For those struggling already with depression, anxiety, or other mental illnesses, it can be even harder to stay motivated and busy at home. Consider a therapy appointment via phone call — while most therapists have had to cancel in-person appointments, many are offering appointments over the phone or via video calling — check with your insurance provider to see if they offer coverage of “teletherapy”.

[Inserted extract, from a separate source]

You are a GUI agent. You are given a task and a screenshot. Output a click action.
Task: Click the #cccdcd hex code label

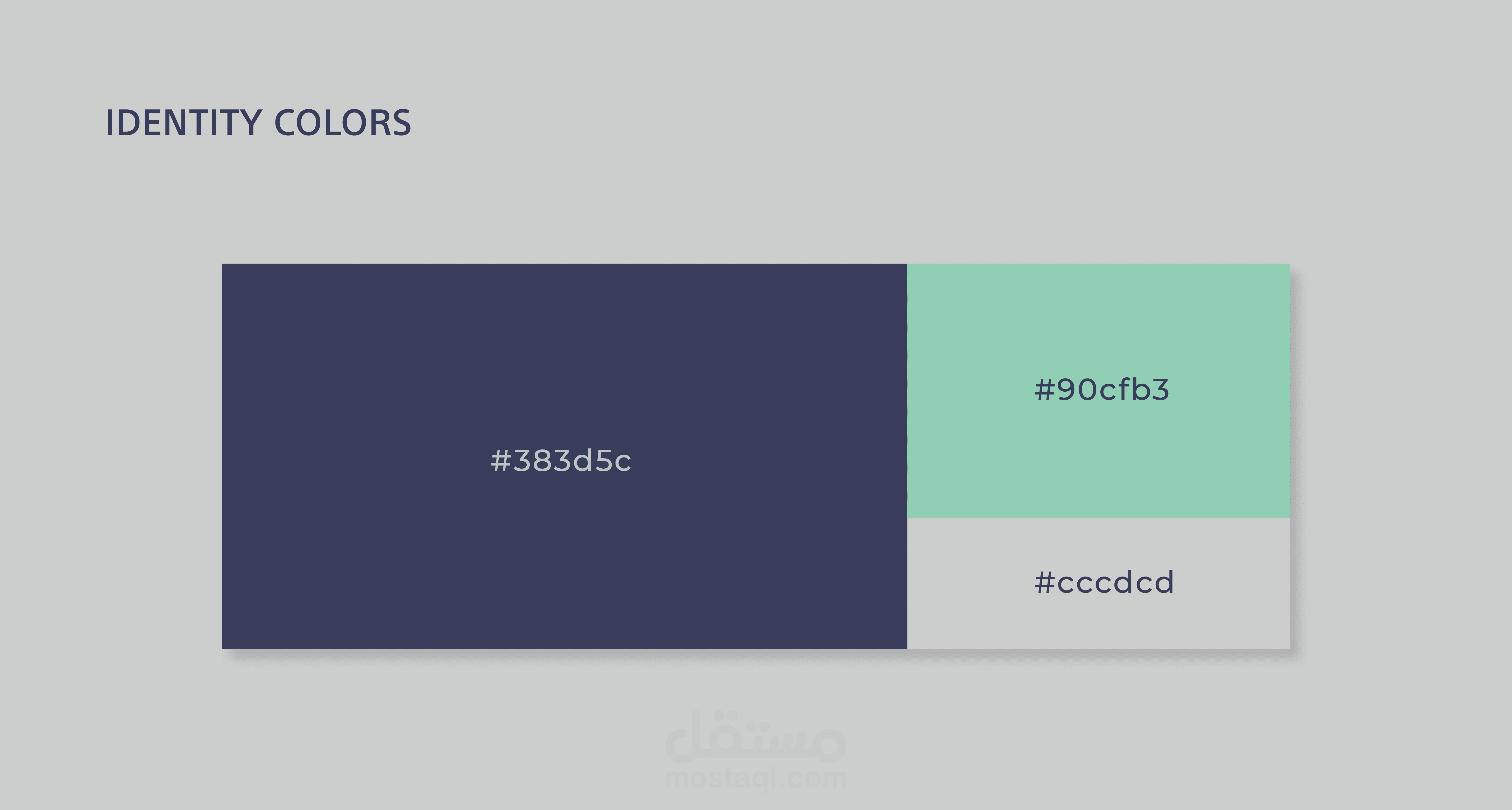pyautogui.click(x=1104, y=582)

Staying connected via the wonderfully advanced technology of our time is a great resource we can use right now. If you are feeling overwhelmed or would like to speak to a professional about your emotions during this time, there are several hotlines available to contact. In Indiana, the KEY Organization Warmline, at 800-933-5397 (Mon – Fri, 8 – 4:30) is a non-crisis line where you can get help regarding mental health. You can also contact the SAMHSA Disaster Distress Helpline at (800) 985-5990 (open 24/7), a crisis hotline for people experiencing distress because of disasters, natural or man-made. For any more information, the National Alliance on Mental Illness (NAMI) Covid-19 Resource and Information Guide has further resources and answers to common questions about mental health and more during this time.
“We will get through this,” said Walker. Remember to stay healthy, stay home, and stay safe during this time.